A federal magistrate has ruled that a Toledo man, whose criminal trial was halted during the Sept. 11, 2001, terrorist attacks, was unfairly tried a second time.

In a ruling filed yesterday in U.S. District Court, Magistrate Judge Kenneth McHargh recommended granting a petition challenging the conviction of Lawrence L. Walls, who is serving an 11-year prison sentence for aggravated robbery and aggravated burglary.

If the decision of the Cleveland magistrate is accepted by Judge David Katz of Toledo, and barring an appeal from the Ohio attorney general, Walls would be released from the Toledo Correctional Institution and his 2001 conviction would be overturned.

Walls, 34, was in the second day of a jury trial in the Lucas County Common Pleas Court when terrorists crashed planes into the World Trade Center in New York and the Pentagon in Washington. Judge Charles Wittenberg dismissed the jurors, sending them home before the courthouse was closed at noon. One of the jurors was a member of an Air Force unit.

Despite objections from the defendant's attorney, Sam Kaplan, Judge Wittenberg declared a mistrial later that day.

Walls was on trial for breaking into a house on May 18, 2001, in the 1300 block of Craigwood Avenue and attacking and robbing the woman who lives there.

In October, 2001, Walls waived being tried by a jury, and was found guilty of aggravated robbery and aggravated burglary in a bench trial before Judge Wittenberg.

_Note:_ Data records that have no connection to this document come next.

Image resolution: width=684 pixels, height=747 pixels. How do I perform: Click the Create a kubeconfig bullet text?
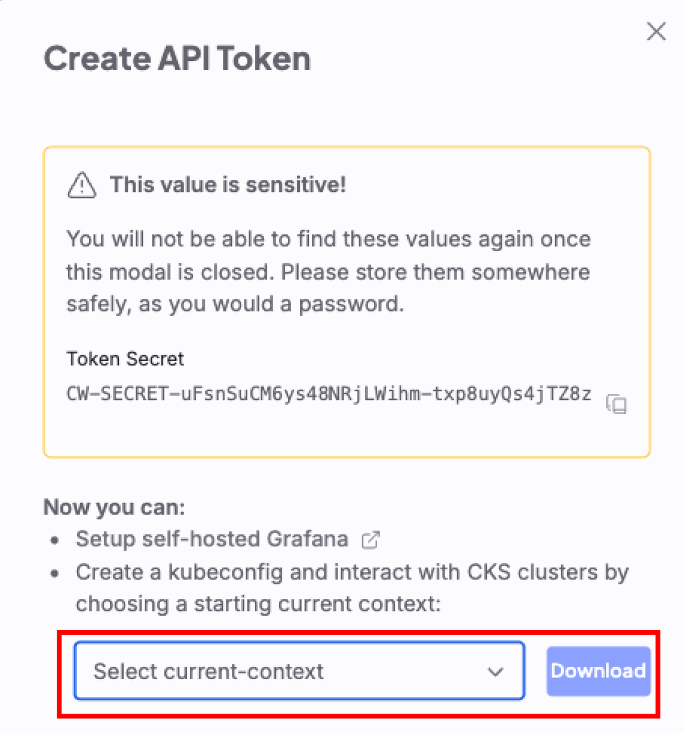click(x=352, y=572)
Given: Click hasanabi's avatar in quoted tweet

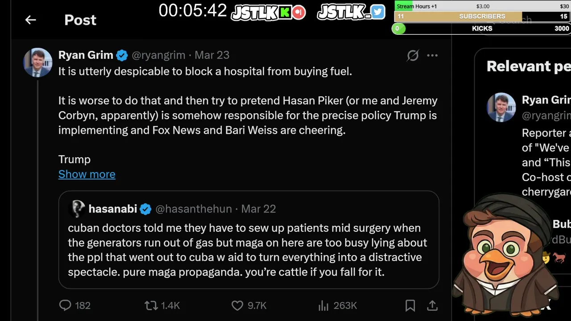Looking at the screenshot, I should pyautogui.click(x=78, y=209).
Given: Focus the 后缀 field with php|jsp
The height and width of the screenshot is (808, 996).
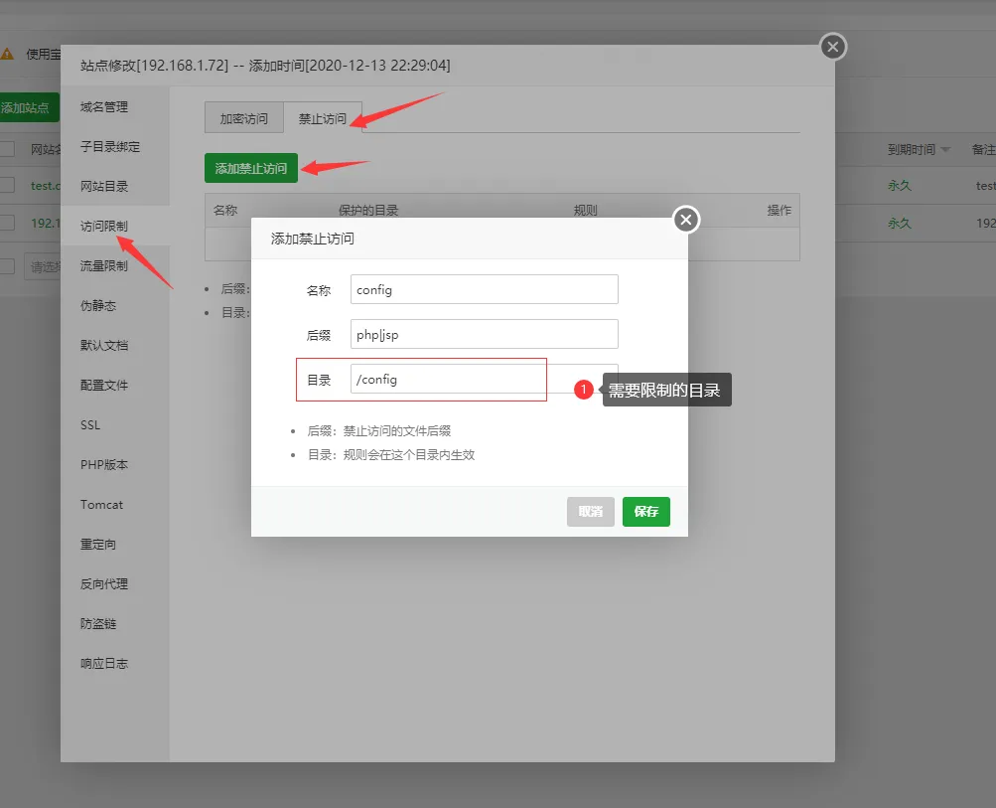Looking at the screenshot, I should pyautogui.click(x=484, y=335).
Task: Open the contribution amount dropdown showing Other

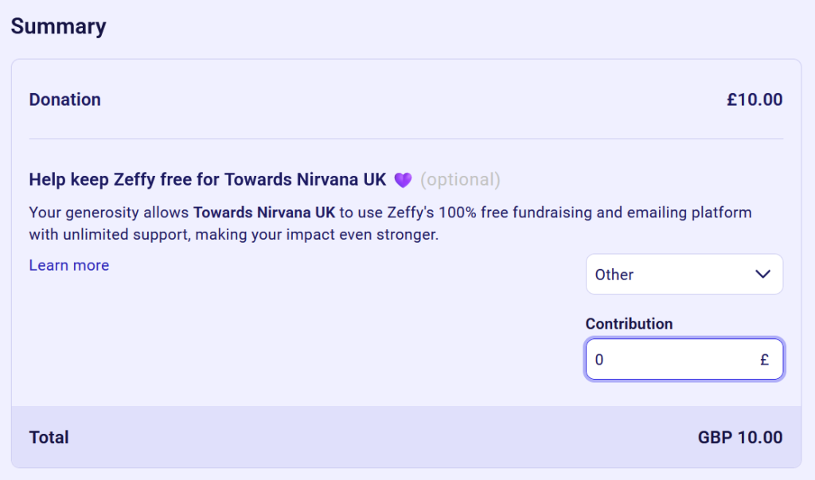Action: 684,275
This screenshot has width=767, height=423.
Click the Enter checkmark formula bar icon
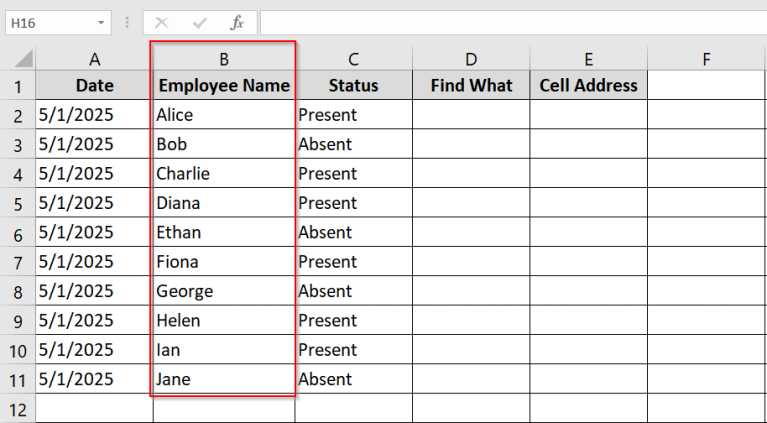[200, 22]
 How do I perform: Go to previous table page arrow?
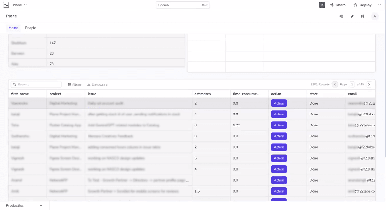pyautogui.click(x=335, y=85)
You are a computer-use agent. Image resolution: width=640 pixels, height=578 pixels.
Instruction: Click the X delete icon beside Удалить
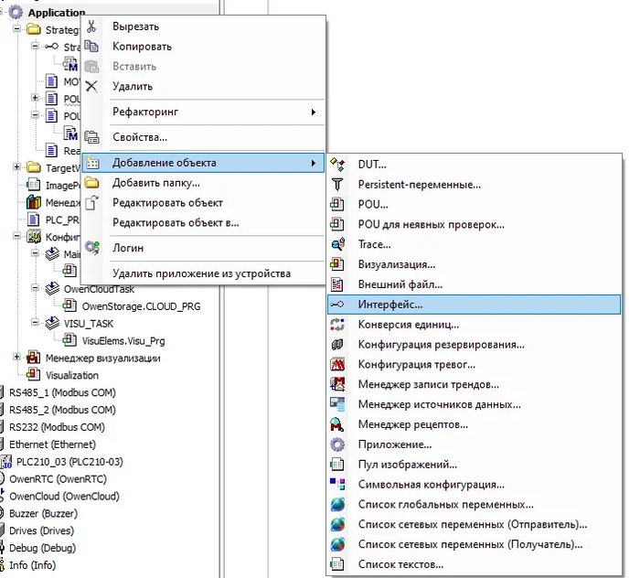point(91,86)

Toledo attorney John Potts challenged the conviction on the double-jeopardy issue. He said the trial appears to have been the only one in the country to end in a mistrial that day.

"This is as strong a claim of double jeopardy [as] I have ever seen, and it looks like the federal court viewed it in the same way. We are glad that they did," Mr. Potts said.

He said an analysis of cases showed that defendants who were being tried on Sept. 11 appealed their convictions, claiming the judges should have discharged the juries and declared mistrials.

"Some of these cases worked their way through the appeals, and in every single case in which the issue of the attacks was raised, the court said it was not grounds for mistrial," he said.

The state attorney general, which represents the Lucas County prosecutor's office in the petition, has 10 days to file an objection to the magistrate's recommendation.